La gravure rappelle ici que le médecin Desgenettes, formé auprès des meilleurs maîtres français et italiens, est un partisan convaincu de l’inoculation variolique – qu’il a pratiquée sur son fils. Mais l’image permet aussi de gommer les doutes et les ambiguïtés. En effet, Desgenettes a refusé de nommer la peste, et le titre évoque « l’imagination » des soldats qu’il faut calmer. Par ailleurs, de son propre aveu, Desgenettes ne s’inocule pas le pus provenant d’un malade en état grave, mais « d’un convalescent au premier degré », ce qui est tout à fait logique de la part d’un tenant de l’inoculation : il s’agit de susciter une réponse immunitaire, non de tuer. L’image permet aussi de faire taire ceux qui ont nié que Desgenettes se soit inoculé.
L’eau-forte insiste davantage sur le décor et souligne moins la dimension militaire : pas de sabre ni bicorne, seul l’uniforme est visible. C’est bien l’exemplarité du médecin qui est mise en évidence ici. Desgenettes présente son bras et désigne les points d’inoculation. Des témoins comme Berthier y ont de fait constaté une inflammation plusieurs semaines après.
La construction d’une légende médicale et impériale
Cette gravure fait partie d’une « galerie militaire ». Elle participe à sa manière à la construction de la légende impériale. Avec Percy et Larrey, Desgenettes est l’une des figures du service de Santé de l’armée pendant l’épopée napoléonienne – des hôpitaux d’instruction des armées portent encore leurs noms –, de la campagne d’Égypte à la campagne de Russie (1812), où il est fait prisonnier par les Cosaques.
Face au général Bonaparte puis à l’empereur Napoléon Ier, Desgenettes réagit en médecin et n’hésite pas à défier l’autorité militaire. Lorsque la fin des pestiférés de Jaffa doit être, sur ordre de Bonaparte, accélérée par injection de laudanum en raison de la retraite de l’armée française et afin de ne pas laisser tomber les malades aux mains des Turcs, Desgenettes rétorque (ou aurait rétorqué) : « Mon devoir est de conserver. » À Moscou, il récidive (ou aurait récidivé) lorsque l’évacuation d’un hôpital d’enfants est décidée : « Votre Majesté veut sans doute renouveler le Massacre des Innocents ? »

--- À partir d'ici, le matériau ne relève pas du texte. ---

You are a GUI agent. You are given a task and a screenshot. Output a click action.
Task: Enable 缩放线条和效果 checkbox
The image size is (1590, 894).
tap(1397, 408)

Mais l’empereur, qui sait reconnaître les hommes de talent au caractère bien trempé, a fait Desgenettes officier de la Légion d’honneur, baron d’Empire, inspecteur général du service de Santé et l’a chargé de réorganiser le Val-de-Grâce. C’est d’ailleurs le titre de baron d’Empire, donc postérieur à la campagne d’Égypte et à la création de l’Empire (1804), qui figure significativement dans le titre de la gravure.
Bref, la légende de Desgenettes doit beaucoup à sa relation à Napoléon. Comme dans un effet miroir, cette gravure et ses variantes sont à rapprocher d’une autre mise en scène célèbre, Bonaparte visitant les pestiférés de Jaffa, 11 mars 1799 par Antoine-Jean Gros. L’héroïsme et l’esprit de sacrifice transcendent les aléas de la guerre, et en Syrie comme lors de la campagne de Russie, la défaite militaire. Le médecin en chef sait aussi construire sa propre légende, lorsqu’il revient sur l’inoculation du pus bubonneux pour en faire une « mémorable action », et c’est sa fille qui veille à ce que son nom figure bien sur l’Arc de Triomphe.